As participações especiais foram um show à parte na comemoração, visto que elas traziam sensação nostálgica e, mais do que isso, se adaptavam ao som frenético de Planet Hemp. Com BaianaSystem, Black Alien, Criolo, Emicida, Kamau, Major RD, As Mercenárias, Mike Mur, Pitty, Rodrigo Lima, Seu Jorge e Zegon como convidados, músicas tiveram maior peso e, a maior parte do tempo, o público se mantinha concentrado para ver a entrada de cada artista.
Falando de algumas delas, Rodrigo Lima levou muito do hardcore para o palco após sua entrada, com agitação e graves junto a canção FIM DO FIM, de JARDINEIROS (2022), vale destacar que, embora não tenha participação sonora de no álbum, ele é um dos autores da música e ontem marcou a estreia dessa perfomace ao vivo.Zegon e Black Alien (ex-membros do grupo) trouxeram nostalgia e reviraram a plateia com AINDA e O RITMO E A RAIVA, também do último álbum da banda. Emicida, Criolo e Seu Jorge equilibraram o palco com calmaria e envolvimento com a música DISTOPIA, de JARDINEIROS. Seu Jorge ainda surpreendeu em um momento solo com flauta transversal. Naqueles minutos, ele estava em foco, com todo o público vidrado em sua performance. Pitty aqueceu a plateia com Admirável Chip Novo, do álbum ADMIRÁVEL CHIP NOVO (RE)ATIVADO (2023), o que além de mostrar um clima anos 2000, também reforçou a importância feminina no punk e no hardcore.

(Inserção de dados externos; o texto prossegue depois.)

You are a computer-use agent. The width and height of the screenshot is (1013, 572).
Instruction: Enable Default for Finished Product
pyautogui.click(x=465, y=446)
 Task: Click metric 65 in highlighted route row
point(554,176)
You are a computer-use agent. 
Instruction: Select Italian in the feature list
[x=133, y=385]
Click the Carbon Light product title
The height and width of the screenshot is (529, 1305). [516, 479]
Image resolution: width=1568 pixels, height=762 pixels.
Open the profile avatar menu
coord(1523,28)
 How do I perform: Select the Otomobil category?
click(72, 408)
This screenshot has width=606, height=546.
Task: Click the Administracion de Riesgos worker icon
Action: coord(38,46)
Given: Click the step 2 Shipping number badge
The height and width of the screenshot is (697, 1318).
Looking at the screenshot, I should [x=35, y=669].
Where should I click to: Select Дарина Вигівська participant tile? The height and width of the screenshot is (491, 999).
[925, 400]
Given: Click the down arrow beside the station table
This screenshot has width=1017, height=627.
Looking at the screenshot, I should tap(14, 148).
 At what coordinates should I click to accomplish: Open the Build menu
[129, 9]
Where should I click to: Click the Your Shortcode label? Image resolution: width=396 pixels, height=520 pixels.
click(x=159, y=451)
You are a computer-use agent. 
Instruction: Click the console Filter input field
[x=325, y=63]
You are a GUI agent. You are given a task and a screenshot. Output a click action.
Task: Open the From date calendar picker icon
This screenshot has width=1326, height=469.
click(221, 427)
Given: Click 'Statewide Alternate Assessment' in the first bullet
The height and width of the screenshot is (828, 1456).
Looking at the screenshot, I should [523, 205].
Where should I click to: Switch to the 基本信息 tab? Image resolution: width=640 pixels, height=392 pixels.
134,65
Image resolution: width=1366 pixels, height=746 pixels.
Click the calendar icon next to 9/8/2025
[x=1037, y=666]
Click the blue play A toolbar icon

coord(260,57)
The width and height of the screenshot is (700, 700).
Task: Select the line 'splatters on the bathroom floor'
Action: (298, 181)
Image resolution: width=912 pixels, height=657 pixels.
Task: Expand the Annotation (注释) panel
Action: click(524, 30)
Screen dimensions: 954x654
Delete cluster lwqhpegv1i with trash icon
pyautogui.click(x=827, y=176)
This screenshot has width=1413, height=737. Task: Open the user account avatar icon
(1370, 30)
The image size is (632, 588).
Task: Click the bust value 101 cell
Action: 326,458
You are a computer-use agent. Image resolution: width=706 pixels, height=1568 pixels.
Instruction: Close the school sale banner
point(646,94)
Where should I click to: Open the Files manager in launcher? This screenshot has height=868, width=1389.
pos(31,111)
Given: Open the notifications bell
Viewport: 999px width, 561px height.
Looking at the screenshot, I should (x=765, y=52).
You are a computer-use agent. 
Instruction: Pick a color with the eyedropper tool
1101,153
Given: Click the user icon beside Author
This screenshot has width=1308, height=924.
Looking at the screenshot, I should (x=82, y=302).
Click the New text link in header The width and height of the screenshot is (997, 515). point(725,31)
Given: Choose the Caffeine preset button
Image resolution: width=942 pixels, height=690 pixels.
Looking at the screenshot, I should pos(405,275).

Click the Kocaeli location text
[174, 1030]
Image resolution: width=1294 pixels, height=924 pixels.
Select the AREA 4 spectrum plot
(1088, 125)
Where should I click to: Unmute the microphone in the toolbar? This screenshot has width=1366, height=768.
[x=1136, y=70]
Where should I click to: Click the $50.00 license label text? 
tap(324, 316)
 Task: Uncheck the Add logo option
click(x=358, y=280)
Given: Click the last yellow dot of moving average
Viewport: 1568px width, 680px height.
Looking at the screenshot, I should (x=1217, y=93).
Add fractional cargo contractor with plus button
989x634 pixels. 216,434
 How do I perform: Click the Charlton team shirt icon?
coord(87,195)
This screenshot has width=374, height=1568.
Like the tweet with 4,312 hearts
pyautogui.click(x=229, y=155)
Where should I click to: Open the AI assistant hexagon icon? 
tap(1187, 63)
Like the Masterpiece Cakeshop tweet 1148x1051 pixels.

Assim, Planet Hemp apresentou o peso de um legado que não tem data para acabar. Com muitas gerações presentes na comemoração, o que fica explícito é que, mesmo com o passar dos anos, três décadas, o grupo ainda tem a mesma força de quando lançou seu primeiro disco, Usuário (1995). Seu álbum mais recente, JARDINEIROS (2022), tirou fôlego e coros contagiantes tanto quanto seus trabalhos antigos. Os fãs se mostraram fiéis aos anos de carreira do Planet e muitos outros vieram para somar a essa base durante os lançamentos mais recentes e isso só ratifica a grandeza de cada membro, bem como de sua discografia.
A apresentação conceitual e, como abordada em todas as suas divulgações, “Baseado em Fatos Reais”, rodeou temas globais, participações que marcaram a carreira do grupo e uma grande volta pelos seus discos. A comemoração não seria a mesma sem toda essa bagagem, porque todos esses elementos caracterizam o que o Planet Hemp fez até aqui.